→ Tasks to perform:
A. In the sermon passage on greed, how many times does the man in the parable refer to himself?
B. Reproduce the part of the sermon passage on greed starting at "Jesus said it." and ending at "pay attention to.".

→ Document passage:

Verse 17 and 18 are very telling for this man. “What shall I do? I have no place for my crops.” And he goes on. We see ten times this man references himself. He shows that all he cares about is himself.

Before we talk about what a terrible person this is, we need to realize that this is the danger any time we earn money. There’s a danger of becoming self-focused and being more concerned about how much we have than we are about what we can do with what we have.

Jesus said it. “Life does not consist in an abundance of possessions.” The danger of the pursuit of possessions is that it can make us insensitive to others around us. It can cause us to live with blinders on, oblivious to needs around us, so that we only focus on ourselves.

What is interesting is how Jesus phrases this: “Abundance of possessions.” If you’ve read much about Jesus, that word “abundant” should bring forth another idea when he talked about abundant. In John’s gospel, Jesus was talking with the religious leaders and trying to get them to understand why he came.

In John 10:10 we read,

“The thief comes only to steal and kill and destroy. I came that they may have life and have it abundantly.”

I definitely think there is a comparison here that we need to pay attention to.

What will we pursue? Abundant possessions or abundant life? Are these mutually exclusive? Unfortunately, the answer is yes. Over and over in the Bible, when Jesus is talking about money, he says it is one or the other.

“No one can serve two masters. Either you will hate the one and love the other, or you will be devoted to the one and despise the other. You cannot serve both God and money.”  —Matthew 6:24

We need to realize the allure and pull of money. Most of us want to be generous. No one usually plans to be selfish. But as my own life testifies at times, when we make more, we want more. We buy more. And when the shiny wears off, and the screen to the new phone cracks, we find our contentment gone and all we can think about is the next thing we can get for ourselves.  

At the heart of the issue is: What are we chasing? Abundant life or abundant possessions? That’s the point to this story. Because chasing after possessions reveals a heart of greed.

Guard Against Greed

As Jesus responds to the man’s request, he tells him, the crowd, and us as well, “Watch out!’ We must be on guard against greed in our lives. Unfortunately, that is easier said than done. It is interesting to me that whenever someone begins to talk about money, we can get very defensive. After all, “It’s mine. I earned it. I can do with it what I want.” And even though our society might tell us that, from this passage we see this isn’t the case. So, what do we do to guard against greed?

First, we have to be willing to be honest. We must stop being defensive and evaluate our motives. Let me say, it is not wrong to save and plan for the future. That is wise. It is not a sin to have a good paying job. But we have to be willing to dig a little inside ourselves to ask why we are doing it.

Why do you want the money? Why are you working so hard? Is it only to get or is it so you can live more generously? Is it so you can live the life you always wanted? Is it to get away from the problems in life and take it easy? Or are you saving up to be able to do and give more away?

The tragedy of the parable that Jesus told isn’t that the man died. It is that before he died he thought he had arrived. This is the ultimate “you can’t take it with you” passage! To overcome greed, we have to ask ourselves why we are pursuing more.

Next, we need to realize that generosity is a part of discipleship. There can be no significant spiritual growth unless we surrender our attitudes about money, along with our money into God’s hands. To think, “I want to know God and be close to God, but I don’t want him telling me what to do with my money” is impossible.

→ Source data:
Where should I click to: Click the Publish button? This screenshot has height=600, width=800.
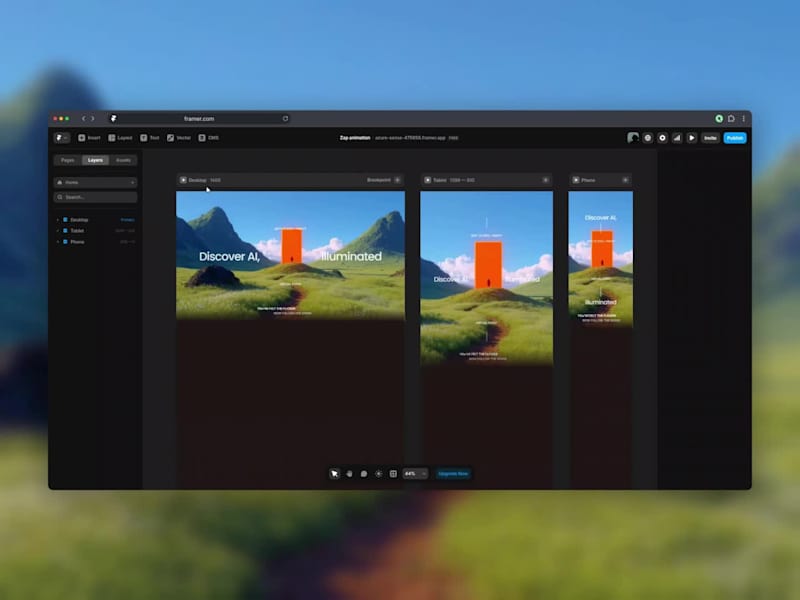(x=736, y=138)
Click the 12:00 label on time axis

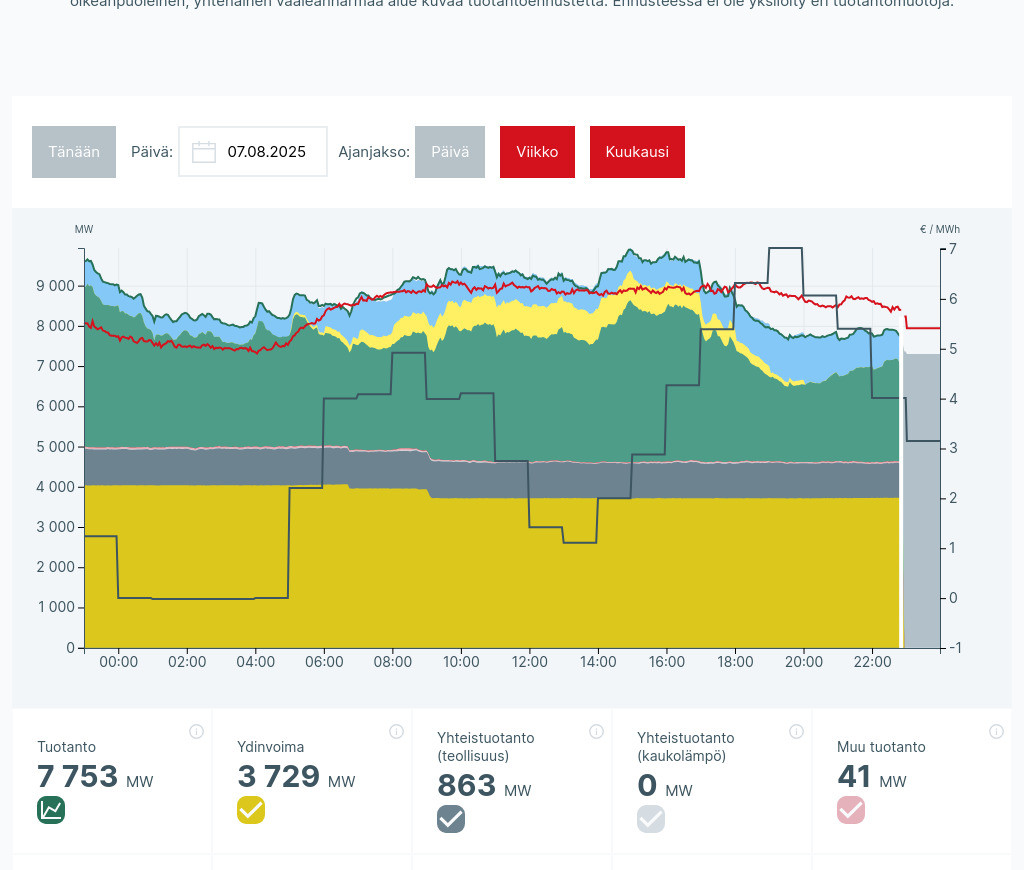(x=530, y=662)
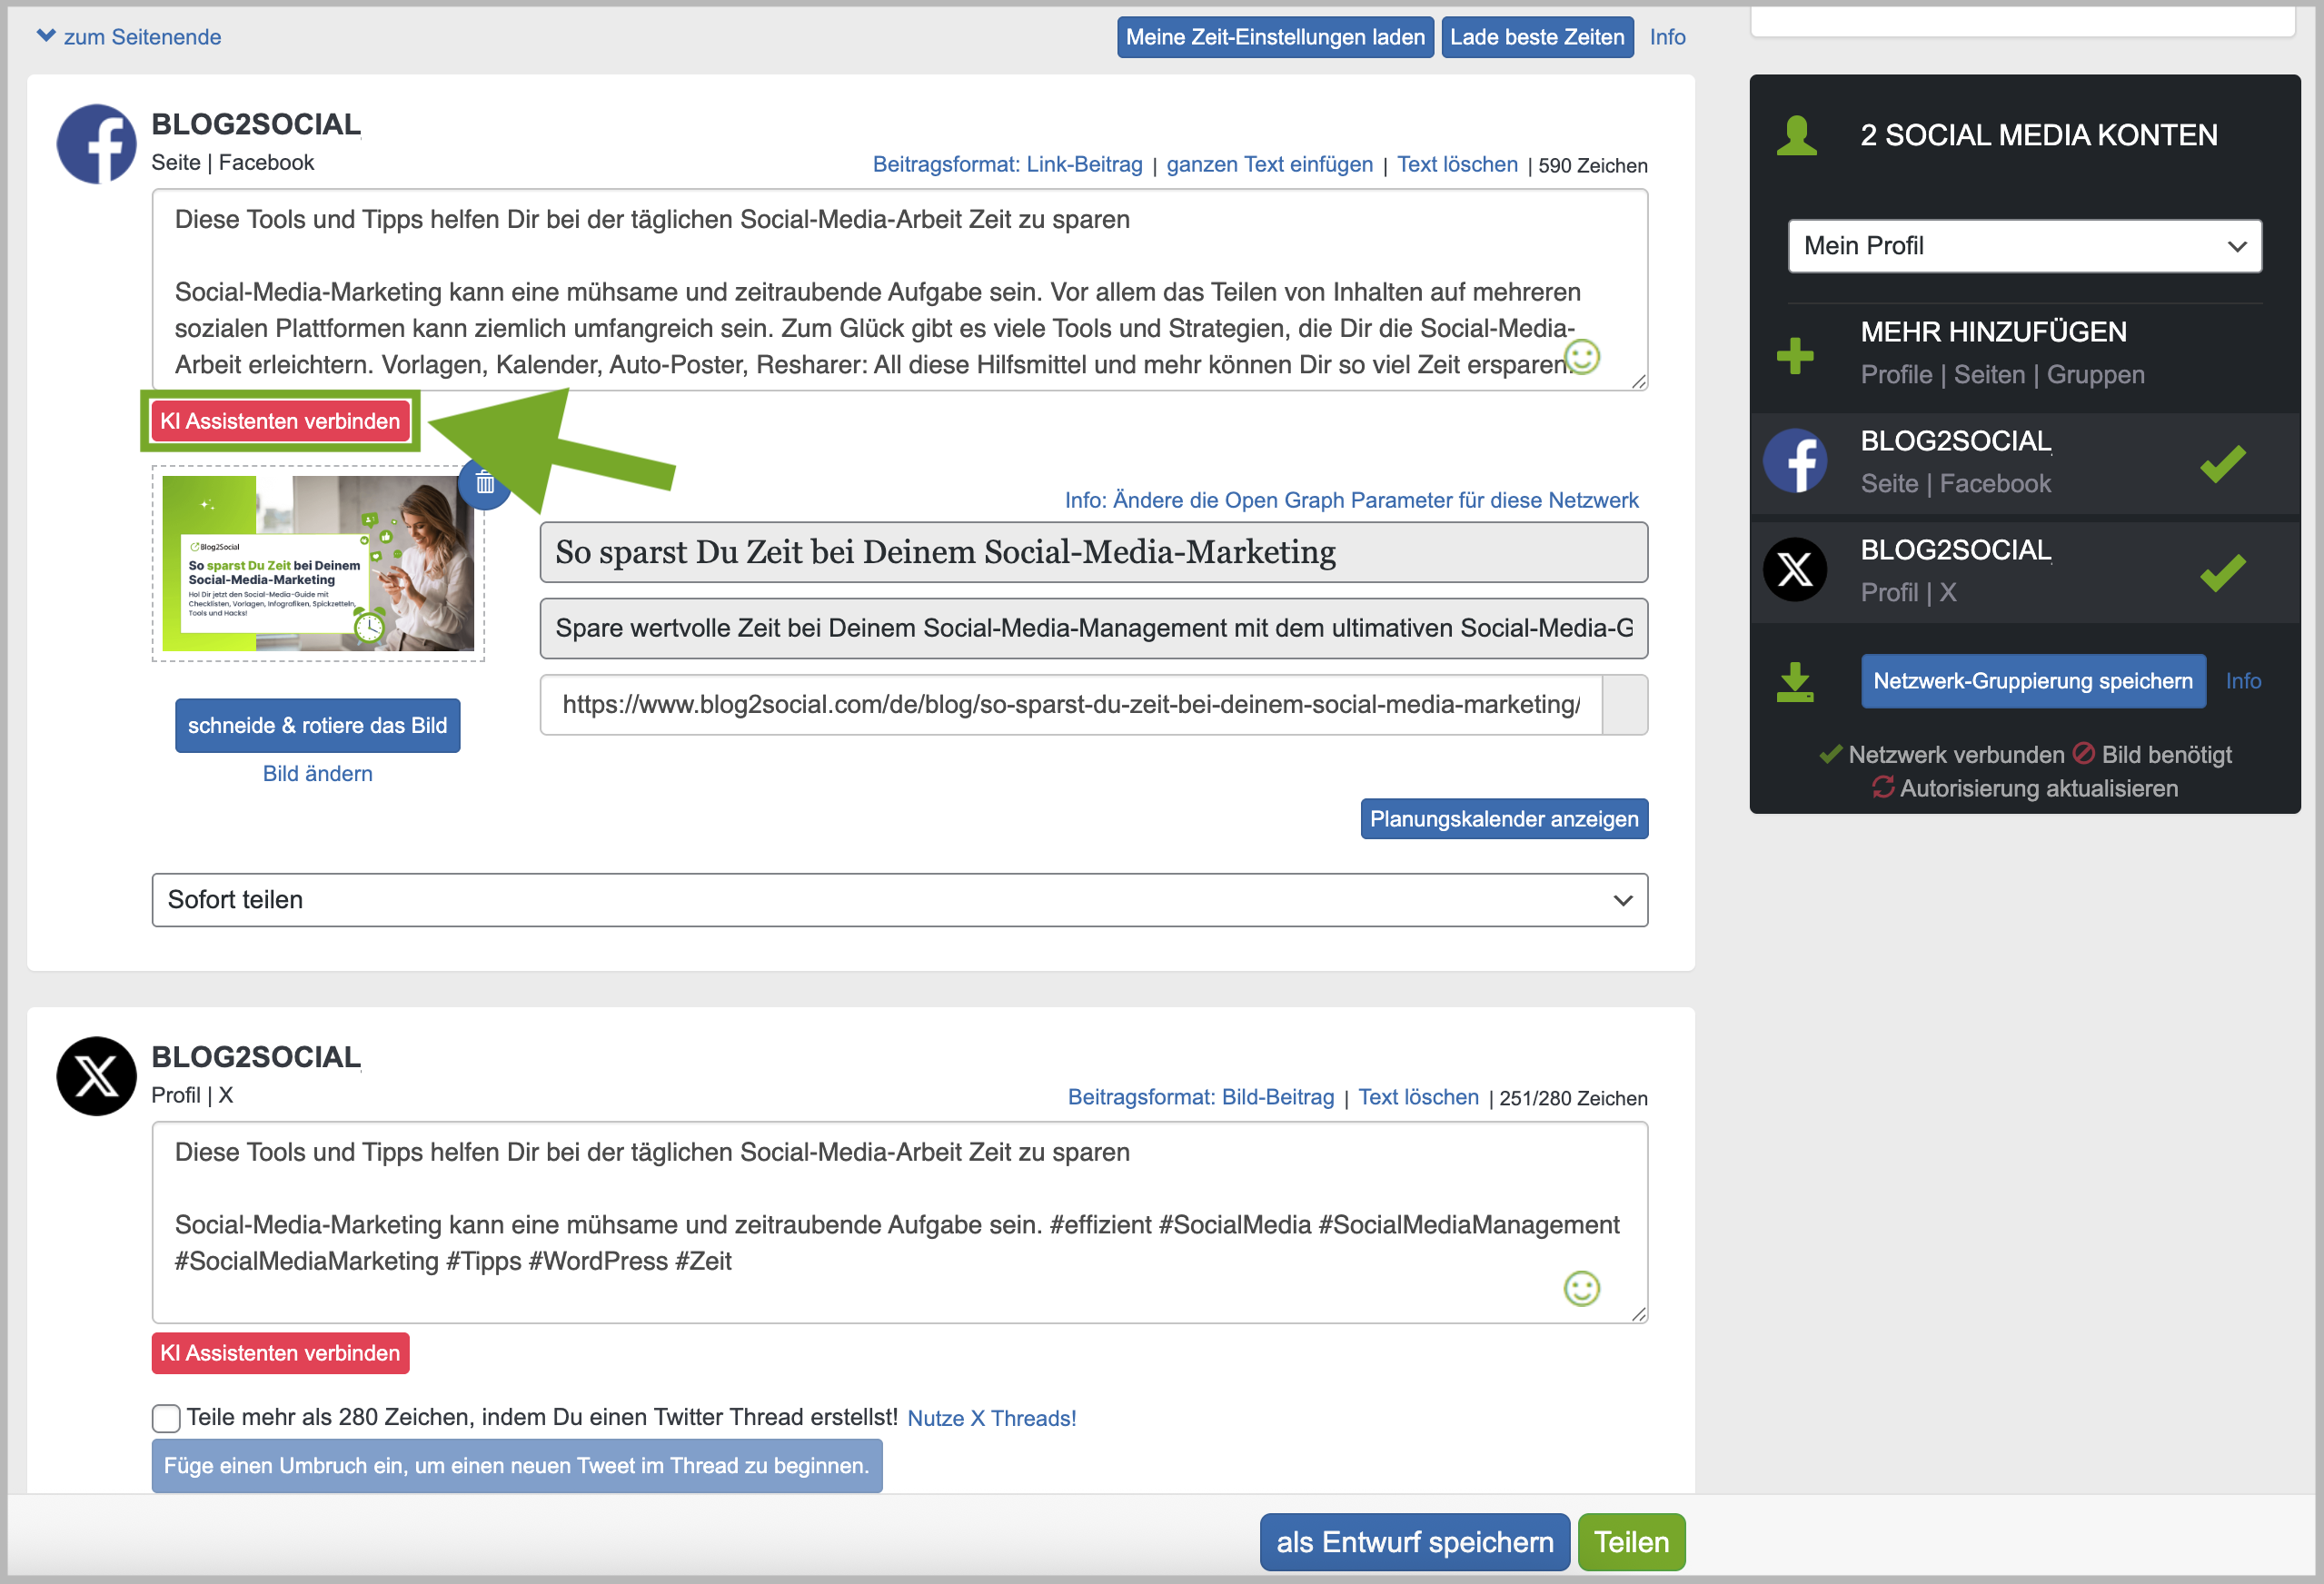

→ Solutions by task:
A. Ten times.

B.
Jesus said it. “Life does not consist in an abundance of possessions.” The danger of the pursuit of possessions is that it can make us insensitive to others around us. It can cause us to live with blinders on, oblivious to needs around us, so that we only focus on ourselves.

What is interesting is how Jesus phrases this: “Abundance of possessions.” If you’ve read much about Jesus, that word “abundant” should bring forth another idea when he talked about abundant. In John’s gospel, Jesus was talking with the religious leaders and trying to get them to understand why he came.

In John 10:10 we read,

“The thief comes only to steal and kill and destroy. I came that they may have life and have it abundantly.”

I definitely think there is a comparison here that we need to pay attention to.